* **EXERCISE OBJECTIVE**: Below this line is the material. Write out only its lines from the one containing "At what coordinates should I click to accomplish: Click" through the one containing "Task: View the bag in water thumbnail", both kept, exactly.

━━━

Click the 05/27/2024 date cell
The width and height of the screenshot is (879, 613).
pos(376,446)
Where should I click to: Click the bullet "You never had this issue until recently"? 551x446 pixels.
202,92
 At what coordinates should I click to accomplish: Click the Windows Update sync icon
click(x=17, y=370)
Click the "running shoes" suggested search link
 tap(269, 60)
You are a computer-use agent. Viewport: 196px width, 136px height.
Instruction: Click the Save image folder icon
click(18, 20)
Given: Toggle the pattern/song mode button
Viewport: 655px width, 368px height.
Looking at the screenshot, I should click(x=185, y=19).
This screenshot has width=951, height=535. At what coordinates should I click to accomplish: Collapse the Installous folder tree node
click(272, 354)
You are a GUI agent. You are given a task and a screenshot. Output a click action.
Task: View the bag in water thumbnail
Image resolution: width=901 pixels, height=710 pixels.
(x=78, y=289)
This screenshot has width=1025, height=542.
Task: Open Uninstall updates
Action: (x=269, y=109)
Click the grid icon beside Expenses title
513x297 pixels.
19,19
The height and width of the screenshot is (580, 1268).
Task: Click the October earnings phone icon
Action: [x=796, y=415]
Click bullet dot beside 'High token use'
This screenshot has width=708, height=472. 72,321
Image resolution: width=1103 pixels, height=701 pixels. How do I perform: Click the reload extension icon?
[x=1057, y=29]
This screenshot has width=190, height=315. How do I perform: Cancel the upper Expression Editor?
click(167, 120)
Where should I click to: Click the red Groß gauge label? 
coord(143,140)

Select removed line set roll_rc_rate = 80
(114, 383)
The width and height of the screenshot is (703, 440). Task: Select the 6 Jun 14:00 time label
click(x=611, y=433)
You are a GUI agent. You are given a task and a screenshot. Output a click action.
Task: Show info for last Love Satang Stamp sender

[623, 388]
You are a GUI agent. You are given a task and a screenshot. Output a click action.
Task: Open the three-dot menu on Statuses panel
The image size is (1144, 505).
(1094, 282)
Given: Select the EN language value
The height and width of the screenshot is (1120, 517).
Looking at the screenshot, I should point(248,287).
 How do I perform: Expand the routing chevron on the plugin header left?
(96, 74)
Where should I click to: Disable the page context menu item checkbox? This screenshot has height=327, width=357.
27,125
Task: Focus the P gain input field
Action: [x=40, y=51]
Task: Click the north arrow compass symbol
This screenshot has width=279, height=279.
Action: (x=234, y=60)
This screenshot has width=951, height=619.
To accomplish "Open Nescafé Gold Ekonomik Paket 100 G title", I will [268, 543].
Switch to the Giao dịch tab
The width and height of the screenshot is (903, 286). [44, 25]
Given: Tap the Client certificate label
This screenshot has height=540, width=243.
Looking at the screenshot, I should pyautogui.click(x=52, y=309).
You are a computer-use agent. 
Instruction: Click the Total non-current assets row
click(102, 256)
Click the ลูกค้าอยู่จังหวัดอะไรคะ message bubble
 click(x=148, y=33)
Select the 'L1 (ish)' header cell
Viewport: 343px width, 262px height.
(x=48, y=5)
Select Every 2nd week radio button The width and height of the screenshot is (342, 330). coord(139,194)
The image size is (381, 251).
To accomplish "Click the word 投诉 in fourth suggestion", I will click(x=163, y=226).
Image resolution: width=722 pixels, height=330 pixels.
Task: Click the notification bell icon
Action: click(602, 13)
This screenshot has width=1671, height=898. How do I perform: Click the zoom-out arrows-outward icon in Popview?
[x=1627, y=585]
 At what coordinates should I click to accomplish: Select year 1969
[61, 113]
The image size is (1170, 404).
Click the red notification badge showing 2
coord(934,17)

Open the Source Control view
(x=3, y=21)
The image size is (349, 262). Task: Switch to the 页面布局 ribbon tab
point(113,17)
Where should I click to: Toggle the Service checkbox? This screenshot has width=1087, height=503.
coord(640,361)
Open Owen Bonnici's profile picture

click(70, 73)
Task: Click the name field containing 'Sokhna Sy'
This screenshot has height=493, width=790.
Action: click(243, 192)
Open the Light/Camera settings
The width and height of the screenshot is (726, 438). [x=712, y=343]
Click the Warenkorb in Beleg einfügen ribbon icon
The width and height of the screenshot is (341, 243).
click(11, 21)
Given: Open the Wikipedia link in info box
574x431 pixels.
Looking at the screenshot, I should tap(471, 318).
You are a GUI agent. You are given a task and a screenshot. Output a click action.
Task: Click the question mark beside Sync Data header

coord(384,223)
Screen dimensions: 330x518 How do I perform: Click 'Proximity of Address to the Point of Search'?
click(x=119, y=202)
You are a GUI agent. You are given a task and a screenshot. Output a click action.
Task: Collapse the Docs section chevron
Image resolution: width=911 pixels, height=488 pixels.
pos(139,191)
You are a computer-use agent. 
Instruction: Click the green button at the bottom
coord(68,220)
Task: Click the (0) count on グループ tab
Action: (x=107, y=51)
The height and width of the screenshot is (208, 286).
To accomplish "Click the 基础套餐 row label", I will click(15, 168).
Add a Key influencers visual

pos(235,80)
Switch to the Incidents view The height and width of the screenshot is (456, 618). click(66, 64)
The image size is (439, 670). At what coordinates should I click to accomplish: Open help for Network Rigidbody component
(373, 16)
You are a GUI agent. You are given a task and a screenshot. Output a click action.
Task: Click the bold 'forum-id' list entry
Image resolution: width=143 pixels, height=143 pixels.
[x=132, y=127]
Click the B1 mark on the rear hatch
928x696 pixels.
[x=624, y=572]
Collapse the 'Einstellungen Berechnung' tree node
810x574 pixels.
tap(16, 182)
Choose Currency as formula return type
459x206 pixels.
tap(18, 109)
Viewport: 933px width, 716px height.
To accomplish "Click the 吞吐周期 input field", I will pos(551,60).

━━━

* **ANSWER SECTION**:
 At what coordinates should I click to accomplish: Click the Windows Update sync icon
click(x=17, y=370)
Click the "running shoes" suggested search link
 tap(269, 60)
You are a computer-use agent. Viewport: 196px width, 136px height.
Instruction: Click the Save image folder icon
click(18, 20)
Given: Toggle the pattern/song mode button
Viewport: 655px width, 368px height.
Looking at the screenshot, I should click(x=185, y=19).
This screenshot has width=951, height=535. At what coordinates should I click to accomplish: Collapse the Installous folder tree node
click(272, 354)
You are a GUI agent. You are given a task and a screenshot. Output a click action.
Task: View the bag in water thumbnail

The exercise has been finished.